Pour mener à bien sa mission, Linet s’est donc intéressée aux raisons du manque de transparence des institutions vis-à-vis de leurs données. L’erreur avait été au début de taper des poings sur la table et d’exiger que le gouvernement mette à disposition des contribuables l’information qui leur est due. Cette tactique agressive ne fonctionnait pas. Il a donc fallu établir un dialogue avec les membres du gouvernement ayant accès à ces données, et leur expliquer l’intérêt de les rendre accessibles. Linet a donc entrepris un long travail d’éducation, montrant les données et comment elles pouvaient être utilisées à bon escient.

Il s’agissait de changer le narratif derrière l’Open Data. En effet, dans les pays occidentaux, parler d’Open Data revient à parler d’informations telles que le trafic, les trajets de bus et de trains, leurs retards, d’analyser les systèmes d’éclairage public, etc. pour ensuite prendre des décisions en fonction des résultats de l’analyse des données. Dans des pays africains, les données sont chargées d’implications bien plus lourdes de conséquences : à travers les données disponibles, on cherche à savoir quels éléments du gouvernement sont corrompus, pour les traduire en justice. Cependant, on pourrait analyser les données disponibles aux Etats-Unis ou en Grande-Bretagne et y déceler des filons de corruption : ces pays choisissent un autre angle d’approche.

Linet a donc 22 ans quand elle est désignée chef de projet pour ouvrir les données gouvernementales depuis la Banque Mondiale. Elle se voit confier un budget colossal, de 7 millions de dollars. La pression était forte. Elle mentionne plusieurs facteurs qui l’ont aidé à mener à bien ses missions. D’abord son supérieur, qui lui accordait une grande confiance et lui l’espace nécessaire pour s’épanouir. La lecture ensuite : pour évoluer à un si jeune âge auprès de personnes beaucoup plus senior que soi, Linet a lu tout ce qu’elle pouvait trouver pour s’immerger dans cet environnement et gagner en légitimité auprès de son auditoire. Après la Banque Mondiale, elle passe dans le gouvernement pour continuer son projet, pour deux ans plus tard se voir offrir une bourse pour étudier à l’Université de Carnegie Mellon en génie logiciel.  

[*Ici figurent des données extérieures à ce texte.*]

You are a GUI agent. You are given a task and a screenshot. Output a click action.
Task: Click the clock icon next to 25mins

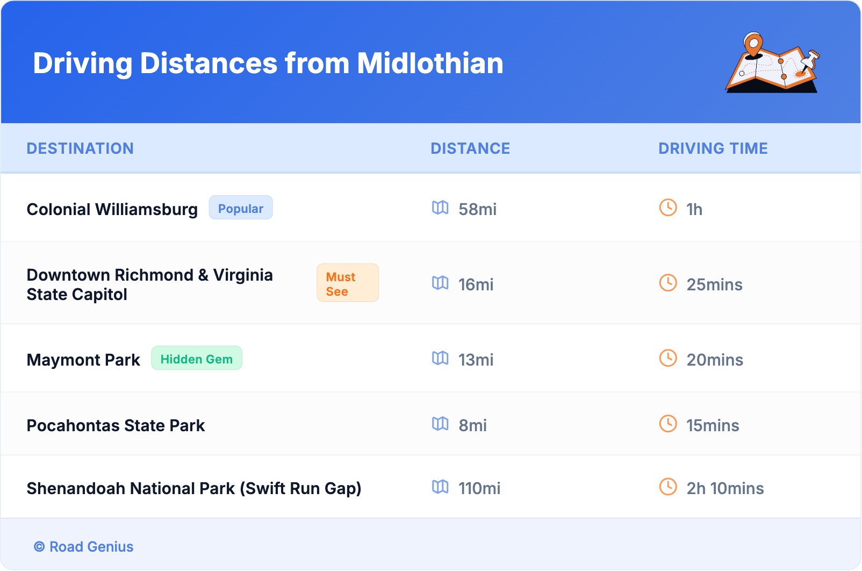[x=668, y=283]
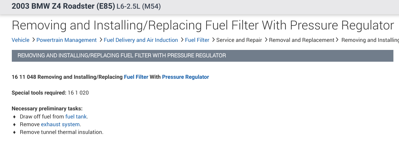The height and width of the screenshot is (142, 399).
Task: Click the chevron before Removal and Replacement
Action: click(x=266, y=40)
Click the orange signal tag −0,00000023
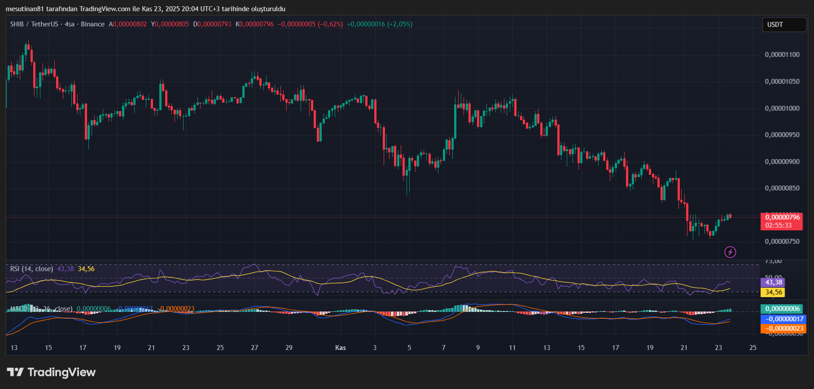 click(783, 328)
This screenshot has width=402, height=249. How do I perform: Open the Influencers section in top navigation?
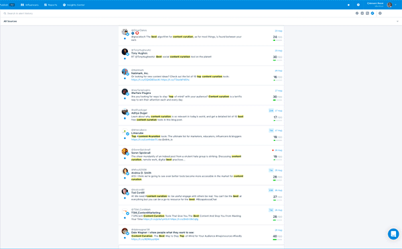click(x=29, y=5)

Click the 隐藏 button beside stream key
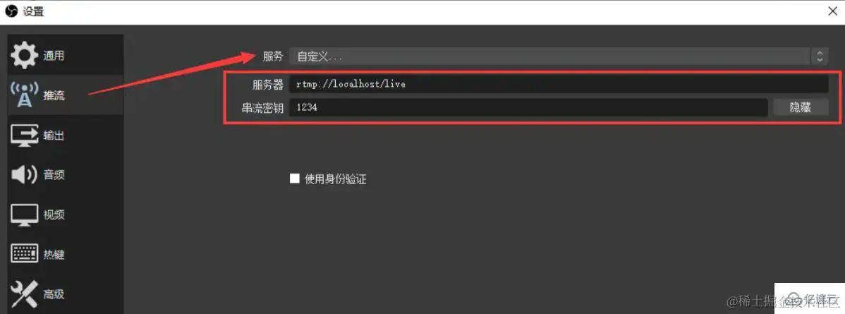click(x=801, y=107)
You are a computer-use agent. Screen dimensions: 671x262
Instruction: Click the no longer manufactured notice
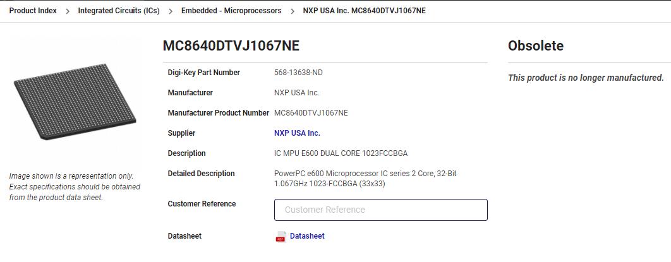pos(586,78)
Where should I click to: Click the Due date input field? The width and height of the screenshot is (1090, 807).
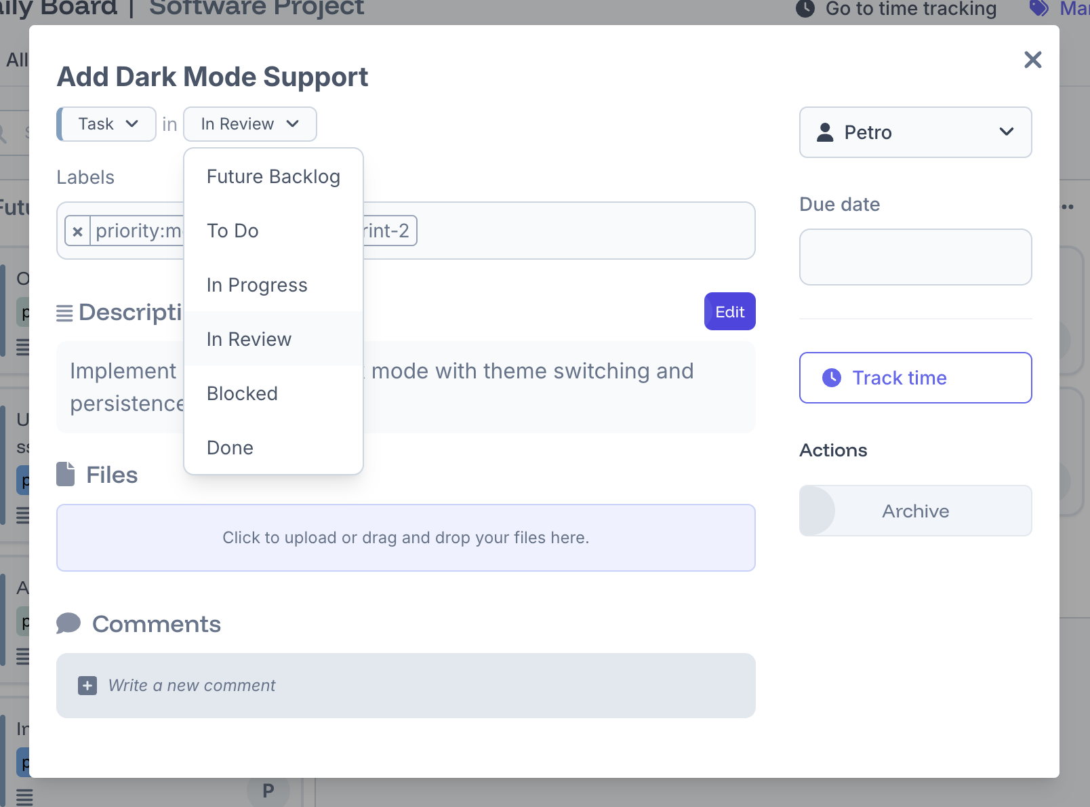click(x=915, y=257)
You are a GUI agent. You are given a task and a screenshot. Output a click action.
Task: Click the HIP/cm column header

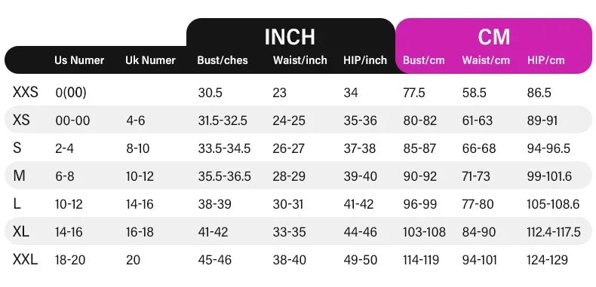tap(545, 60)
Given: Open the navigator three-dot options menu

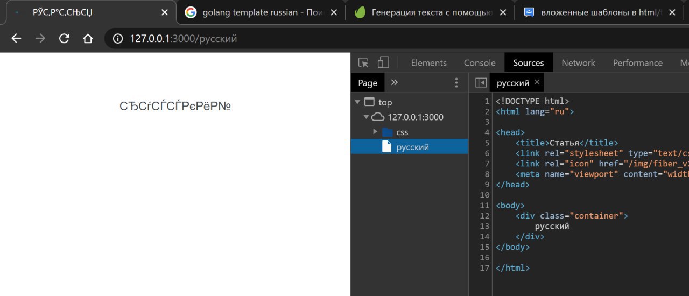Looking at the screenshot, I should click(456, 83).
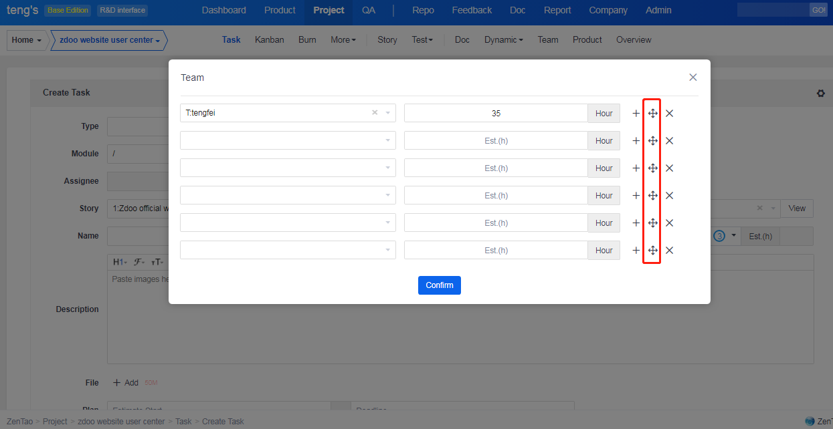This screenshot has height=429, width=833.
Task: Click the View button next to Story
Action: (796, 208)
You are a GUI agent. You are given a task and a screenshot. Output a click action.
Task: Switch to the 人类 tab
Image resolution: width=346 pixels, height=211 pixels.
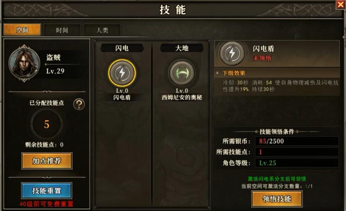coord(102,30)
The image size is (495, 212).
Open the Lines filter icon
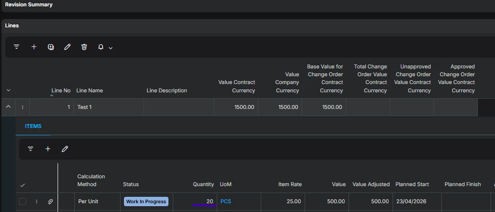coord(17,47)
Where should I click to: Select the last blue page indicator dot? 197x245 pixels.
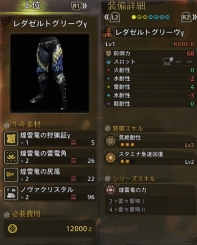coord(167,17)
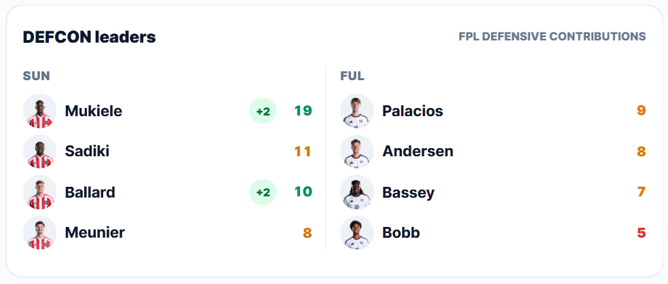The width and height of the screenshot is (668, 284).
Task: Select Bassey's avatar image
Action: pos(357,192)
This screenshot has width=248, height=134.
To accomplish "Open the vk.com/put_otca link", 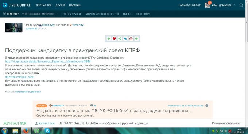I will (19, 77).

Mettre ses compétences à son propre profit

A la sortie de cette formation, Kwamboka reçoit trois propositions d’emploi. Elle prend alors le temps de se poser les bonnes questions : pourquoi ces entreprises voulaient-elles l’embaucher ? Pour son expérience et pour ses relations au gouvernement. Elle ne connaît personne de son âge qui ait un carnet d’adresses si extensif. Elle décide de mettre ces compétences au profit de sa propre entreprise : elle crée alors DataScience Limited.

C’est une entreprise d’ingénierie informatique, qui construit des systèmes d’information pour des clients aux profils différents : gouvernements, institutions, société civile, entreprises privées. Toute personne qui a besoin d’organiser des données devient un client. DataScience Limited grossira rapidement, et le bouche-à-oreille fonctionnera si bien que l’entreprise comptera rapidement des clients prestigieux. Elle sera également la plateforme principale pour relayer les résultats des deux dernières élections. Son système n’a jamais été piraté, n’a jamais lâché.

Son style de management est assez singulier : elle insiste pour que son équipe acquière des compétences supplémentaires à chaque nouveau projet. C’est pourquoi elle propose souvent à ses clients de faire des projets annexes sans frais additionnels, pour expérimenter sur des aspects techniques qui intéressent un membre de l’équipe.

Ce dont elle est le plus fière ? Avoir construit une communauté autour de l’Open Data, avoir changé la façon dont ce sujet est abordé. Et elle compte faire bien d’autres projets intéressants dans ce domaine.